Best Explanation for the Importance of Local Artistic Communities: Hugh McElroy
What I think is really interesting is that in some ways the internet may have made “local” relevant again after awhile of making it seem not relevant. Because after awhile, being exposed to so much stuff, it gets useful to have a meaningful filter and if your meaningful filter is your local community and the people you know socially, that can actually be a really handy way to tune out a lot of information overload and static.
Best Marketing Ideas: Bake Sale
Kate Miller: I want to see Kurt Vile in a Pantene commercial. I saw a video of him playing at some festival and his hair was blowing back in the breeze and my boyfriend and I were watching it and I thought, “Oh my god, Pantene commercial.”
Best Reason To Avoid Playing With Your Idols: Blackberry Belles
Alison Krayer: [Gene Ween] broke Tony’s heart, though.
Tony Blankenship: I was really excited to meet him and he wanted nothing to do with me. I felt like Clark Griswald.
Krayer: Yup. He got to Wally World and Wally World was closed.
Blankenship: So, I’m done! I don’t want to meet anybody else. Not any of my other heroes!

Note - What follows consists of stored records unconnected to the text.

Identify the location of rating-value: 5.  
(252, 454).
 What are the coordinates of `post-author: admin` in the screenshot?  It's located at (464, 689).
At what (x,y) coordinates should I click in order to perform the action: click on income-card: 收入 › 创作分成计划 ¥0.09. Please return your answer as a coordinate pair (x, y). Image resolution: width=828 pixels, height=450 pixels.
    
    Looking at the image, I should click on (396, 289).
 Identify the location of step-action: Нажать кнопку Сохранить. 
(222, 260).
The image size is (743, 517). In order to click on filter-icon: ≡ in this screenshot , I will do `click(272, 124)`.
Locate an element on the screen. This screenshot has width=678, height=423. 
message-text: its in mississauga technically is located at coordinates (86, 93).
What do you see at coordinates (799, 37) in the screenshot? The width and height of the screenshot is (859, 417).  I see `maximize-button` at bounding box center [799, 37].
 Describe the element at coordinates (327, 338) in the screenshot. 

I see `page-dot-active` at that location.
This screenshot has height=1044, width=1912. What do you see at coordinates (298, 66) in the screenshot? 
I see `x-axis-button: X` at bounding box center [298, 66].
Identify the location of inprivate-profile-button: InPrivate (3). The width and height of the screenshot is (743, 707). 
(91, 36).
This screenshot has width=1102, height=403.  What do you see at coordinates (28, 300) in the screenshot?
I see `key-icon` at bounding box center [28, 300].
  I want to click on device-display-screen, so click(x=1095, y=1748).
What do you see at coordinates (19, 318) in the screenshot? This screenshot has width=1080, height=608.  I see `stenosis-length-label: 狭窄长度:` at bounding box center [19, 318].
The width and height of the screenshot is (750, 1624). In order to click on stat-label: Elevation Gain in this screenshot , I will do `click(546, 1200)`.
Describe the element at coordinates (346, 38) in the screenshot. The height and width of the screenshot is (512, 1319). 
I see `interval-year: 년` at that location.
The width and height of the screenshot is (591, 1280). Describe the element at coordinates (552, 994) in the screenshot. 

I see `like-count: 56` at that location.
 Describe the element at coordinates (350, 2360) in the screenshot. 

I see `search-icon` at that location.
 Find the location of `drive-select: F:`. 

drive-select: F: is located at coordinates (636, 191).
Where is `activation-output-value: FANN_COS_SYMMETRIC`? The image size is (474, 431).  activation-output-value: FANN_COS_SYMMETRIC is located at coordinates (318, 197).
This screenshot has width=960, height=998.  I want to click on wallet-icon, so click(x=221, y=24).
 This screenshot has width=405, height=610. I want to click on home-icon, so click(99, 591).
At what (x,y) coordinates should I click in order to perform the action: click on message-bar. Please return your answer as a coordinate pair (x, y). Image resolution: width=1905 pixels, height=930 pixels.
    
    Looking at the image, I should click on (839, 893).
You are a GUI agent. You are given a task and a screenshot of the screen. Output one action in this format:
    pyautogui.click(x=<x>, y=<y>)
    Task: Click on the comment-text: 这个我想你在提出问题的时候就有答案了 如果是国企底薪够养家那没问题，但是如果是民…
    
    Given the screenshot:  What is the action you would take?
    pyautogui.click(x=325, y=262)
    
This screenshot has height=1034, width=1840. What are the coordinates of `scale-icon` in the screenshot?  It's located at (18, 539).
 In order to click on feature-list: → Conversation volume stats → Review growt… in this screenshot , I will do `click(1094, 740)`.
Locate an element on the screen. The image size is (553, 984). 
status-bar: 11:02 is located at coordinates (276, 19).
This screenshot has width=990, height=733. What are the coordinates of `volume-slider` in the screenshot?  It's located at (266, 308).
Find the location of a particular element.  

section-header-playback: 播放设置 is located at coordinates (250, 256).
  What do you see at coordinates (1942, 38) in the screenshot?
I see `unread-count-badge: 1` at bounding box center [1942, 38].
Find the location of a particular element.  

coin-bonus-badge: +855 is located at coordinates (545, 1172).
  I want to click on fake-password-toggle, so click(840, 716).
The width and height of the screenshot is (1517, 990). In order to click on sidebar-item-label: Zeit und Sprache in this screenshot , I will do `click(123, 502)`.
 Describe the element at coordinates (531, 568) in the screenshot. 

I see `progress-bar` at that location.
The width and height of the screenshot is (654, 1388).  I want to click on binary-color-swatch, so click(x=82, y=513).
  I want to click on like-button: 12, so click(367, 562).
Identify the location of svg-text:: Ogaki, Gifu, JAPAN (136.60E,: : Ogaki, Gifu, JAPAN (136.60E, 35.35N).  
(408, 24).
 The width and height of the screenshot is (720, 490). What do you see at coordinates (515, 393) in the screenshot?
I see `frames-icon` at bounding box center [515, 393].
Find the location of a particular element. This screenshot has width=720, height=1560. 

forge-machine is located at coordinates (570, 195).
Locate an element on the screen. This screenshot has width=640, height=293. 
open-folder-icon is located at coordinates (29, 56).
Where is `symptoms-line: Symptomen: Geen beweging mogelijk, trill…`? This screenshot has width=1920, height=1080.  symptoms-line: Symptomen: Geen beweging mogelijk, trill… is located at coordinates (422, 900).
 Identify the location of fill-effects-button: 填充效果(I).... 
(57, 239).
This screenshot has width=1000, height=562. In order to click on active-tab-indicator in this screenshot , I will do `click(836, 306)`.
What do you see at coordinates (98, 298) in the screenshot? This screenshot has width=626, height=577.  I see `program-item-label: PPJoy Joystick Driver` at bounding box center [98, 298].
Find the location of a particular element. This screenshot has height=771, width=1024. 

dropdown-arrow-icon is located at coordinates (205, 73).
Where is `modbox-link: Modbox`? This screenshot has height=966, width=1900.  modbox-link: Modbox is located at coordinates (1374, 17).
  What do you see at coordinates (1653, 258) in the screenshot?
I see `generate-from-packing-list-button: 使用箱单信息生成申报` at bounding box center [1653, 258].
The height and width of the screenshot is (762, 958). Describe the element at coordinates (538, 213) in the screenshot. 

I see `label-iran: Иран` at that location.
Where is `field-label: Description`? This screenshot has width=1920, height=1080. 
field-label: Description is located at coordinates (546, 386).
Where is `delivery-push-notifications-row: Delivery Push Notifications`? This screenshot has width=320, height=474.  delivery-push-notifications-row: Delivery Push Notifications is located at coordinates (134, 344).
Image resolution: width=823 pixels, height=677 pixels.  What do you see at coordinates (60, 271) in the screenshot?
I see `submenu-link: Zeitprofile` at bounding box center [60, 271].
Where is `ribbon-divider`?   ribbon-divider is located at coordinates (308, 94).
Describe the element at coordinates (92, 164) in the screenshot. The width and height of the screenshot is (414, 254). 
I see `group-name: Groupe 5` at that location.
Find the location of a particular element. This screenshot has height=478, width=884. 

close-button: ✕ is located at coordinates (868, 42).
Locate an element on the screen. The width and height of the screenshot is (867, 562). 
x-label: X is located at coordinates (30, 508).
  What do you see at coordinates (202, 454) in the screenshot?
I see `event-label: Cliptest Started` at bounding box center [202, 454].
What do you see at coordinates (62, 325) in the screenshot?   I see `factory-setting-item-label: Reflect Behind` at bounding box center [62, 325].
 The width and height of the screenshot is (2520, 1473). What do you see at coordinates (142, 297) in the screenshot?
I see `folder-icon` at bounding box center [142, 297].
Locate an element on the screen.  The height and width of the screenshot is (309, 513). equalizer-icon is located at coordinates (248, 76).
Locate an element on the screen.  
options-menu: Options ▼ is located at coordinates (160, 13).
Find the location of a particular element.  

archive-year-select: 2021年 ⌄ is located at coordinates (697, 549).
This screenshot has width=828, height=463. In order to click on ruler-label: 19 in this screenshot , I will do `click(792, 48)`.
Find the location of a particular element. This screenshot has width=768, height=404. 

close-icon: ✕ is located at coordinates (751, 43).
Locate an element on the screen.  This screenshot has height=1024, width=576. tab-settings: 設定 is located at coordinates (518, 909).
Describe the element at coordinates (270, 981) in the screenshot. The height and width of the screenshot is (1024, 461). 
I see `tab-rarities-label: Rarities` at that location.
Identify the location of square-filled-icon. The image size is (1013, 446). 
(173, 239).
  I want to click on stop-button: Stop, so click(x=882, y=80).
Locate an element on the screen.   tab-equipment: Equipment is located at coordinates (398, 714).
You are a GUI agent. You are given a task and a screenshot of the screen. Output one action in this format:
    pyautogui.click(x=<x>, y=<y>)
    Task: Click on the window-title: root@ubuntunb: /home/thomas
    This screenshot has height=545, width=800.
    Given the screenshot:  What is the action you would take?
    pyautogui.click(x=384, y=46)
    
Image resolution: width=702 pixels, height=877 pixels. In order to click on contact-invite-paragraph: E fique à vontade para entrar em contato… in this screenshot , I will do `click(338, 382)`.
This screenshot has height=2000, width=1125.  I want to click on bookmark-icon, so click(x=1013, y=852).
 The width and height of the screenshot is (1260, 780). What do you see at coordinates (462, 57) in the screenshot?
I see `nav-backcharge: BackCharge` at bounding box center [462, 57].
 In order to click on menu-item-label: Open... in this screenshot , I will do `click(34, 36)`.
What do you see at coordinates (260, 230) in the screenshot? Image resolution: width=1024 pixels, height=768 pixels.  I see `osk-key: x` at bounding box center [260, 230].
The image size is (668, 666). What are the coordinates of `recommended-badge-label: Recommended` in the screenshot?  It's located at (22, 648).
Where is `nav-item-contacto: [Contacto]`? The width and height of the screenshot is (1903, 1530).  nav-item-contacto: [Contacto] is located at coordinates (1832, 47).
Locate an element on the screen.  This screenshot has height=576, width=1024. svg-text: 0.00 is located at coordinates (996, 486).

Best Response to Unresearched Fan Questions: Lovitt Records
Brian Lowit: I will get sometimes, “Will this band play my house?” and it’s like, “Well that band broke up ten years ago, so, no.”
Best Way to Close Out an Interview: Beasts of No Nation
Any last things you want to get out there?
Jason Yawn: Not unless you have any way to arrange that I get into a fist fight with Ted Nugent. That’s all I have. If you can work some magic, I’ll do it.